Under a final rule that goes into effect May 26, the Department of Housing and Urban Development can impose treble damages on FHA servicers who fail to comply with the agency's loss mitigation rules.
The long-dreaded rule means that HUD could impose a $300,000 fine if a $100,000 loan goes into foreclosure.
Lenders and servicers have warned HUD that treble damages, mandated by Congress in 1998, are unfair and excessive. And the threat of such penalties will make FHA servicing less attractive.
HUD never asked for such penalties. In fact, the department is quite proud of the loss mitigation program, which helped 78,000 delinquent FHA borrowers in fiscal year 2004 remain in their homes.
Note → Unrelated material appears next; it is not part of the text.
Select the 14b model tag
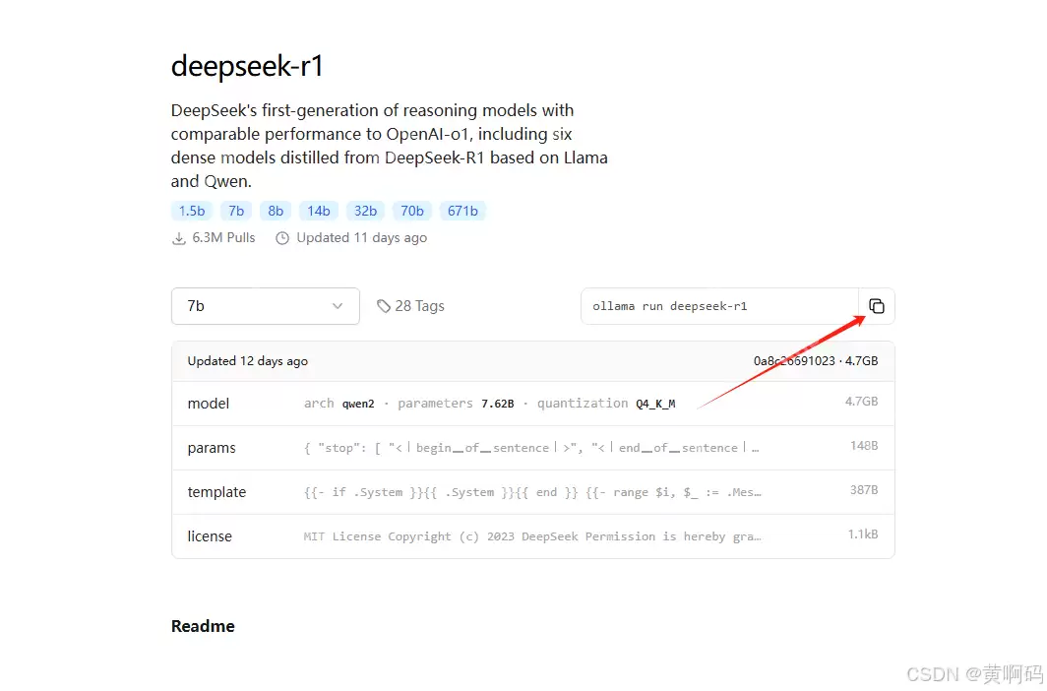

To HUD's credit, it stalled implementation of the rule for seven years while it developed a tiered system for ranking servicers by loss mitigation performance.
"HUD helped us out by creating a tiered system," said Vicky Vidal, senior director for the Mortgage Bankers Association. She stressed, however, that HUD got stuck with the "bad law" that it had to implement.
Under the final rule, HUD says it will focus enforcement actions on servicers in the lowest tier - Tier 4. The latest review shows that 19 out of the 220 ranked servicers are in Tier 4 and they service only 2% of all FHA loans.
Nevertheless, servicers in the top tiers are concerned that they could face treble damages for isolated violations. And they are disappointed that HUD did not provide a "safe harbor" to shield them from liability.
"The civil money statute does not allow HUD to exempt Tier 1-3 lenders from potential treble damages," the final rule says.
All servicers have a duty to engage in loss mitigation, according to HUD. "While there is a case-by-case liability stemming from failure to evaluate a loan for loss mitigation and/or a failure to then take appropriate action, treble damage penalties are more likely where there is a pattern of noncompliance as opposed to an isolated servicing mistake."
The final rule does contain some good news in terms of its impact on existing loans. The rule is prospective and treble damages will not be assessed on any loan that goes into default before May 26 - the effective date of the rule.
Separately, HUD has raised financial incentives for successful loan workouts involving loan modifications or partial claims (where HUD lends the borrower money to cure a default) by $250.
Effective June 1, servicers will receive $750 for loan modifications and $500 for partial claims.
"We encourage lenders to make use of the increased incentives to ensure that borrowers in default are given every reasonable opportunity to recover from their financial hardship and keep their homes," the FHA said.